エリオット事件 8
ゴードンは冒険者が嫌いだった。彼も冒険者だったが、だからこそ、その中での立場というものを嫌でも思い知らされることがあったからだ。
ゴードンは盗賊だった。ジョブという才能を持って生まれたのは誇るべきことだったが、冒険者としての地位は必ずしも高くはなかった。
盗賊はその名の通り盗みに長け、こっそりと移動し、難解な鍵でも開けられたが、その才能を求める冒険者というのはそれほど多くはなかった。なくてはならない能力ではなかったし、他のジョブでも代用できる。
パーティーに盗賊を入れるのは恥ずかしいという風潮もあった。他人のものを盗んで自分の手柄だと主張する、そんな思い込みすらあったからだ。
実際にそのような人物もいるにはいたが、冒険者はすべてが清廉というわけではない。盗賊の犯罪のみがピックアップされる傾向が強かったにすぎない。
ゴードンは孤独だった。戦う力があればまだ需要はあったのかもしれない。しかし盗賊はむしろ逃げるのが得意で、戦闘向けのステータスは上がる気配がない。
バカにされているのはわかっていた。
それでもゴードンは冒険者を諦めることはなく、ひとりで地道にレベル上げを行っていた。戦闘のクエストは難しいので、採取クエストがメインだった。経験値は少なかったが、気楽に行えることがなによりも重要だった。
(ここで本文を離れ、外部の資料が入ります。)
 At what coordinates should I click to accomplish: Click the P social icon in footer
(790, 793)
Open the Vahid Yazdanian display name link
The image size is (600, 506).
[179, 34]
そんな彼がある日、運命の出会いを果たす。森の奥に薬草を取りに行ったとき、そこでひとりの女性を見かけたのだ。
最初は無視しようとしたゴードンだったが、様子がおかしいことに気づいて立ち止まった。そこにいたのは華奢な女性で、周囲に仲間らしい姿はない。戦闘系のジョブには見えず、ひとりでこのような場所にいることは不可解だった。
近づいてみると、彼女は血まみれだった。周囲には死体などはなかったので、どこかで戦闘が発生し、ここまで逃げてきた可能性が高いように思えた。
彼女は木の根もとに座り、激しく体を揺らしていた。恐怖で錯乱しているのか、近づいてきたゴードンにも気づかない。ゴードンがその体に触れると、彼女は悲鳴を上げた。そしてそのまま気絶してしまった。
こんなところに放置するわけにもいかない。ゴードンは彼女を背負って森を出た。彼女の自宅などわからないので、とりあえず自分のベッドに寝かせるしかなかった。
翌日に目覚めた彼女は記憶を失っていた。自分の名前や過去を知らず、あのとき何が起こったのかも覚えてはいなかった。
ゴードンはそれも当然だと受け止めた。恐怖で記憶を失うことはよくある。家族にでも会えば元通りになるだろうと思い、ギルドへと連れていくことにした。
しかし、妙なことに彼女を知るものはいなかった。調べてみると、彼女はジョブ持ちですらないことがわかった。冒険者でもない人間がモンスターのいる森に入ることはおかしい。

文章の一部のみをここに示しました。